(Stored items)
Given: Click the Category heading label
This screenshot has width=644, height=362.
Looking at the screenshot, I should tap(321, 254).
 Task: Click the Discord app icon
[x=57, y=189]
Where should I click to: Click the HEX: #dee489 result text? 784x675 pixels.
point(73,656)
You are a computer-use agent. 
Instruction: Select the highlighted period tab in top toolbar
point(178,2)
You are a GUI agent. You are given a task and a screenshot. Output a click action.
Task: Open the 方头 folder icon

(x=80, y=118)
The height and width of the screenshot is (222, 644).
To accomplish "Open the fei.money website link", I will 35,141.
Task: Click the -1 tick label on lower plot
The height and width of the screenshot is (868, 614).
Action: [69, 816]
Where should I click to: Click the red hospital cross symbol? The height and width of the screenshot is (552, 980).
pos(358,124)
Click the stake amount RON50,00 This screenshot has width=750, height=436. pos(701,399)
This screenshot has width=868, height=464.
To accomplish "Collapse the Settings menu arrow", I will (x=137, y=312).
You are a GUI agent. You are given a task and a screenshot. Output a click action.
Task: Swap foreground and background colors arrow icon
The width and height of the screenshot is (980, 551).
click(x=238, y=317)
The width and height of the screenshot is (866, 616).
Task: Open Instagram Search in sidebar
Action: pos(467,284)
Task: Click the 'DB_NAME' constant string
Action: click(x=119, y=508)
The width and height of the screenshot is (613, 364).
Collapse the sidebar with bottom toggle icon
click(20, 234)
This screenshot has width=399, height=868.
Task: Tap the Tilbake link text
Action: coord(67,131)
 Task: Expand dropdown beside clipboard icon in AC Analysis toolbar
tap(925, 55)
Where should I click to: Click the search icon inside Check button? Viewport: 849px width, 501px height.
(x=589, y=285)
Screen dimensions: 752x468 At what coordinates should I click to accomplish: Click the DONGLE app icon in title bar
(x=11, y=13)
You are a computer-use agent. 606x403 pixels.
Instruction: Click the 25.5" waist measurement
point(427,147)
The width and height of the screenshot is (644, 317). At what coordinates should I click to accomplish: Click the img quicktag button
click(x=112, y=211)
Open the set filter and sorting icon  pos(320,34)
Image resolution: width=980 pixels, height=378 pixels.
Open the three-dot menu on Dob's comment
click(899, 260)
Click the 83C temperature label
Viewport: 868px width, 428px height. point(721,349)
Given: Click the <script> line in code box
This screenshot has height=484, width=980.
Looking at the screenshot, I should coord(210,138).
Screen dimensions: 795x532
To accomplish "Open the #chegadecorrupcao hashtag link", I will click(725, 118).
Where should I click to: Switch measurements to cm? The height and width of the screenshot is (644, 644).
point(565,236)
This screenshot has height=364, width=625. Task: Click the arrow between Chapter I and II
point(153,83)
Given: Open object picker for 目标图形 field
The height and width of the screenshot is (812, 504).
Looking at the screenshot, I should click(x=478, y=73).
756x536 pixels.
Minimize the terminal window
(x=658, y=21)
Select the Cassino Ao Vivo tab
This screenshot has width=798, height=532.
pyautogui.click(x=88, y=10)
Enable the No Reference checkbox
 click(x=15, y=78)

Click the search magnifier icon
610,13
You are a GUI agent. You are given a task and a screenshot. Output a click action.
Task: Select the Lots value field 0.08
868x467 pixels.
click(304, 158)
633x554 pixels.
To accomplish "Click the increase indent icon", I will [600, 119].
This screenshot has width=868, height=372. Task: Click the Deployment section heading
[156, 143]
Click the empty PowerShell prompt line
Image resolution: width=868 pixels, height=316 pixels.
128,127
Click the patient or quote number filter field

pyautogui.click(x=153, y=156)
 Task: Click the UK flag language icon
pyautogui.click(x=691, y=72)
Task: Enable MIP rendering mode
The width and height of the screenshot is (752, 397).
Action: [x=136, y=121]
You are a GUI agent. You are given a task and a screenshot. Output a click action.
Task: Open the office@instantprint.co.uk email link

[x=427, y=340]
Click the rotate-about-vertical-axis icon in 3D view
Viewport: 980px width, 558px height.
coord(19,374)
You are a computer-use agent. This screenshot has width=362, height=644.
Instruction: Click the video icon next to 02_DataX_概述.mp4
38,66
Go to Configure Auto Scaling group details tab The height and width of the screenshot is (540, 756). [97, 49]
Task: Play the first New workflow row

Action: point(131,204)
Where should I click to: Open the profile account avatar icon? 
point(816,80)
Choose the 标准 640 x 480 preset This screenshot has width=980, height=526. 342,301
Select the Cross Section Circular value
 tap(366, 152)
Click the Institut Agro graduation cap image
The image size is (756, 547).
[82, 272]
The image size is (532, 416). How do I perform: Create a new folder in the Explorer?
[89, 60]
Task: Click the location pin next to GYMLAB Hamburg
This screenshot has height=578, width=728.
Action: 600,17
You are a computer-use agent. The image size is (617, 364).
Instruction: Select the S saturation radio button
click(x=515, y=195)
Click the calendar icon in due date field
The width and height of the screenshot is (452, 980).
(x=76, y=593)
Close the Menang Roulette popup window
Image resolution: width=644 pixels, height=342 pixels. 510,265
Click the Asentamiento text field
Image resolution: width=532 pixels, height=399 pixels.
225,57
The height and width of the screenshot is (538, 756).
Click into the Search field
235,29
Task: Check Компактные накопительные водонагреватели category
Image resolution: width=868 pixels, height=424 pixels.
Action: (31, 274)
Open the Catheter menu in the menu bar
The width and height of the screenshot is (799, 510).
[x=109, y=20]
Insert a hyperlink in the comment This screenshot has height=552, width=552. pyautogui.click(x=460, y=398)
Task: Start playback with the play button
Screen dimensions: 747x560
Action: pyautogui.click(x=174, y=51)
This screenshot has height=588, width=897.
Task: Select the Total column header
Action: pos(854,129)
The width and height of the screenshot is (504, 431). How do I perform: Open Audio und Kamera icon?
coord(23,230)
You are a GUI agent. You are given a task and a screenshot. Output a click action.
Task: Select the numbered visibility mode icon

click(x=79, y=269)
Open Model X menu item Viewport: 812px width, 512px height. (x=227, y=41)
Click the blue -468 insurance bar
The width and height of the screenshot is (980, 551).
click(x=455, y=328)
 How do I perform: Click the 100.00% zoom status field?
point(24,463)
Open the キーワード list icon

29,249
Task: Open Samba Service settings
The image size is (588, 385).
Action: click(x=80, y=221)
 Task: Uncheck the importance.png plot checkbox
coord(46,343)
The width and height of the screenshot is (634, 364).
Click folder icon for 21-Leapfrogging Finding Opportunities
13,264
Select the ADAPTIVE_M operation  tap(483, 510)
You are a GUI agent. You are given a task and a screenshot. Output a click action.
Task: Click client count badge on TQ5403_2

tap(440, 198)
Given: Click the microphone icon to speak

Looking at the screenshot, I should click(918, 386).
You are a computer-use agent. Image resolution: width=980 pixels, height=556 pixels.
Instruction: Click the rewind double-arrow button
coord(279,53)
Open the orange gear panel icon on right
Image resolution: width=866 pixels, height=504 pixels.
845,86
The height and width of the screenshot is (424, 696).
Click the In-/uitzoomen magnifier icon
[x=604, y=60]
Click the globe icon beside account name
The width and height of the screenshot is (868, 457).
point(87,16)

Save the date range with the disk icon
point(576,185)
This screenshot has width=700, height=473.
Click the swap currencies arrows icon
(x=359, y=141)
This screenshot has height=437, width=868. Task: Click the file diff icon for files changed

◆ Exercise
Reprint exactly the lines above that start at the one with "Task: Click the location" and end at the one with "Click the calendar icon in due date field", keeping both and adding none.

◆ Written response
Task: Click the location pin next to GYMLAB Hamburg
This screenshot has height=578, width=728.
Action: 600,17
You are a computer-use agent. The image size is (617, 364).
Instruction: Select the S saturation radio button
click(x=515, y=195)
Click the calendar icon in due date field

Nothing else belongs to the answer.